The question is the adequacy of the pleadings, and the test is "whether a cause of action is suggested by the facts." Id. at 746 (internal quotations omitted). The determination requires a "meticulous and indulgent examination" of the pleadings without regard to the plaintiff's ability to establish the facts alleged. Id. at 772.
The plaintiff's ability to prove the allegations is relevant only when "matters outside the pleading are presented to and not excluded by the court" and the motion is treated as one for summary judgment and in conformity with Rule 4:46.
R. 4:6-2. That did not occur in this case.
There is absolutely no indication that the trial judge examined the plaintiff's complaint in accordance with the well-established standards set forth above. Moreover, contrary to Rule 1:7-4, the judge provided no explanation of the findings and reasoning that led him to conclude that it was appropriate to dismiss this complaint with prejudice. Although we must apply the same standards as a trial judge in reviewing a complaint dismissed pursuant to Rule 4:6-2(e), see Printing Mart, supra, 116 N.J. at 746, 772, that does not relieve the trial court of its obligation to explain its decision.
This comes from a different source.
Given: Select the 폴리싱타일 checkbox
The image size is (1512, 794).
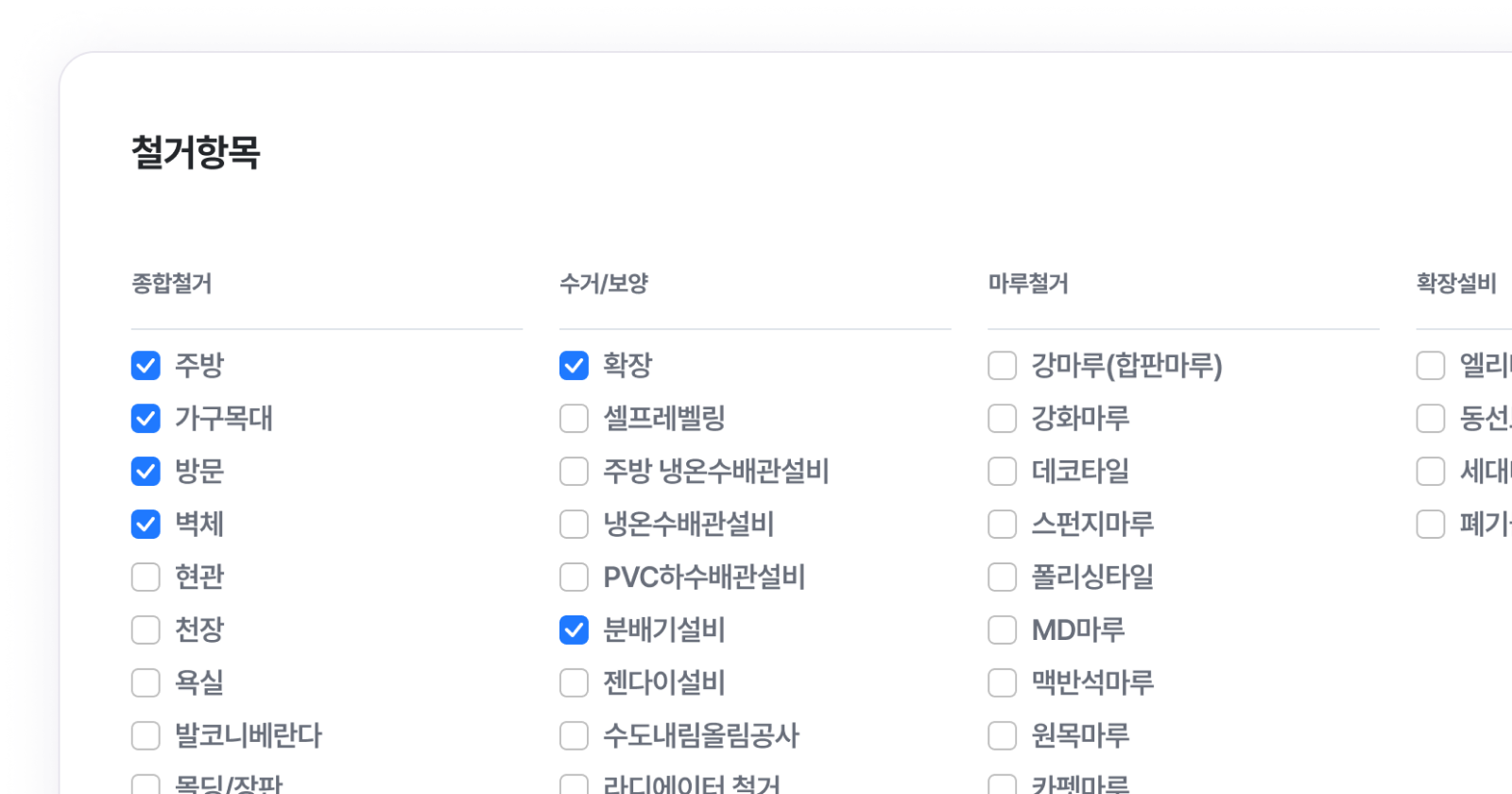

The elements of a legal malpractice claim are easily stated. A plaintiff must show: "'(1) the existence of an attorney-client relationship creating a duty of care by the defendant attorney, (2) the breach of that duty by the defendant, and (3) proximate causation of the damages claimed by the plaintiff.'" Jerista v. Murray, 185 N.J. 175, 190-191 (2005) (quoting McGrogan v. Till, 167 N.J. 414, 425 (2001)).
Reading this complaint with the requisite meticulousness and indulgence, it suggests an action for legal malpractice. Plaintiff's assertion that LaRocca represented her in an action for divorce suggests the essential attorney-client relationship giving rise to a duty. Her allegation that LaRocca had information about her former husband's income that he did not share with her prior to her acceptance of the property settlement agreement suggests a breach of the attorney's duty. Finally, there are allegations suggesting a breach that was the proximate cause of harm but for LaRocca's failure to advise plaintiff of what he knew about her former husband's income, she would not have accepted the amount of alimony and child support provided in the agreement.
The order of dismissal with prejudice is reversed and the matter is remanded for further proceedings. We do not retain jurisdiction.
Plaintiff filed an amended complaint on August 1, 2008. The only difference between the original and amended complaint is the spelling of LaRocca's name. Accordingly, for ease of reference we refer to the complaint.
Although we granted LaRocca leave to supplement the record, we have considered only those materials that were submitted to the trial judge on the motions.